Se puede distinguir diferentes etapas de la progresiva intensificación de la censura tanto en Norte América como en los países de la Unión Europea. Pero en general las medidas para limitar la libertad de expresión aplicadas por los gobiernos occidentales han acompañado las crecientes diferencias políticas y económicas entre éstos y los gobiernos de la Federación Rusa y la República Popular China. Los gobiernos norteamericanos y europeos reclaman que Rusia y China se caracterizan por la falta de democracia, un comportamiento comercial desleal y una postura agresiva en su política externa.

Es un caso clásico de la proyección psicológica al adversario de las fallas fundamentales de las propias sociedades occidentales. El presidente Xi Jinping ha escrito, “En cuanto a qué doctrina debe aplicar un país, la clave consiste en ver si puede o no resolver los temas históricos con que aquel se enfrenta.” Estados Unidos y sus aliados no pueden enfrentar esta profunda verdad.
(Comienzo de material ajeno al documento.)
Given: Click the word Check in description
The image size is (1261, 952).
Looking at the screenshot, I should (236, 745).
Son incapaces de resolver el tema histórico fundamental que enfrentan, que es el fracaso de su capitalismo basado en siglos de crímenes de genocida conquista y esclavitud contra los pueblos del mundo mayoritario. No tienen la capacidad productiva económica, el sentido de civilización ni la tecnología militar para poder competir con la potencia económica, militar y civilizacional del bloque eurasiático liderado por la Federación Rusa y la República Popular China.

En este sentido, el caso de Julián Assange significa mucho más que otro terrible ejemplo de la hipocresía y sadismo de los gobiernos occidentales y el repugnante cinismo de sus sistemas de justicia. No es necesario admirar sin reservas a Julián Assange o confiar ciegamente en su organización Wikileaks para reconocer el heroísmo personal de su desafío al colosal sistema de guerra psicológica occidental.
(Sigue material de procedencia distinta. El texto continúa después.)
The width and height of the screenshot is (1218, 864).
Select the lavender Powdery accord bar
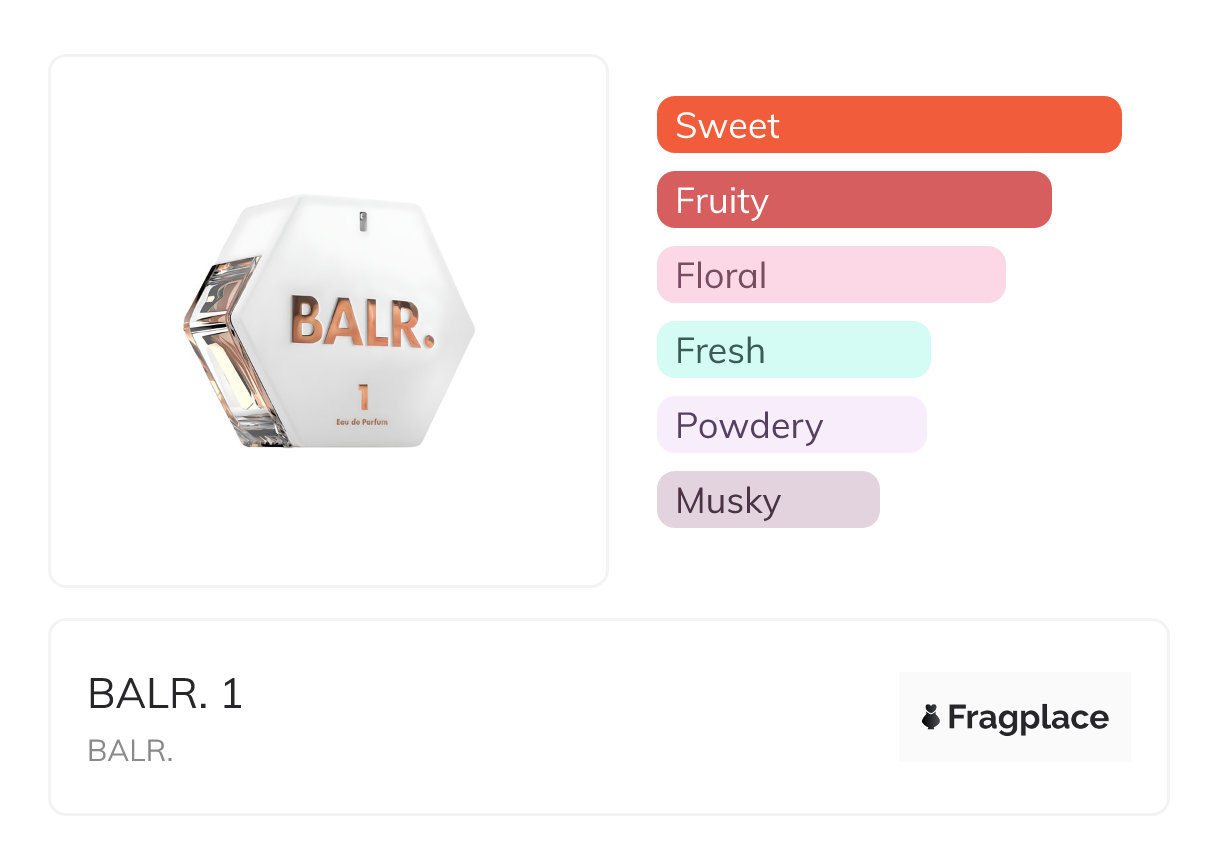tap(791, 425)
Sus revelaciones de los crímenes de Estados Unidos y sus aliados en Irak y Afganistán sirvieron más que todo para confirmar la criminalidad de las agresiones occidentales, que ya se sabía ampliamente. El motivo más profundo para el montaje de la persecución injusta, confeccionada y despiadada contra Julian Assange por las autoridades en Suecia, Reino Unido y Estados Unidos es la discapacidad moral, intelectual y cultural de ellas.
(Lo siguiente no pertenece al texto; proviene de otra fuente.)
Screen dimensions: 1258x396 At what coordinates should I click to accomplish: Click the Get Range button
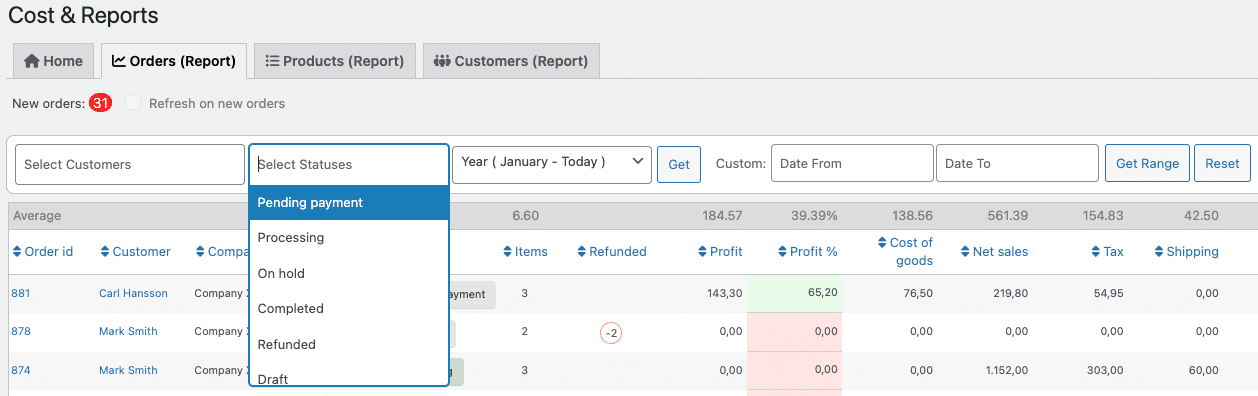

Su minusvalía civilizacional les impide reconocer sus crímenes históricos y sus propias profundas contradicciones, lo cual hace imposible que rectifiquen. Por ese motivo, el enorme aparato de guerra psicológica occidental encubre o minimiza de manera sistemática los deliberados ataques asesinos contra las y los reporteros y escritores que informan de los crímenes de Estados Unidos y sus aliados. Ahora algunas fuentes calculan que son más de 170 compañeras y compañeros periodistas, camarógrafos y trabajadores de la radio asesinados en Palestina por Israel.

En el Donbass son docenas de hermanas y hermanos periodistas que han sido asesinados por las fuerzas armadas de Ucrania apoyadas por la OTAN. En Nicaragua, nuestras hermanas y hermanos de la Nueva Radio Ya, por estar reportando la verdad de los crímenes golpistas, escaparon por muy poco de morir en el ataque por incendio y armas de fuego contra la radio en 2018.

La misma discapacidad moral y cultural impulsa las agresiones de todo tipo contra todos los países y pueblos dignos que resisten la despiadada guerra occidental para frenar el declive de su dominio mundial. Es que en nuestros países, los pueblos y nuestros gobiernos sí tienen la capacidad civilizacional revolucionara de poder resolver los temas históricas con que se enfrentan.

Lo hacen para avanzar de manera decidida y exitosa hacia un futuro libre y digno, de paz, prosperidad y seguridad. Pero en Norte América, Europa y sus países aliados, la libertad para pensar y expresar estas realidades está cercenada, restringida y censurada.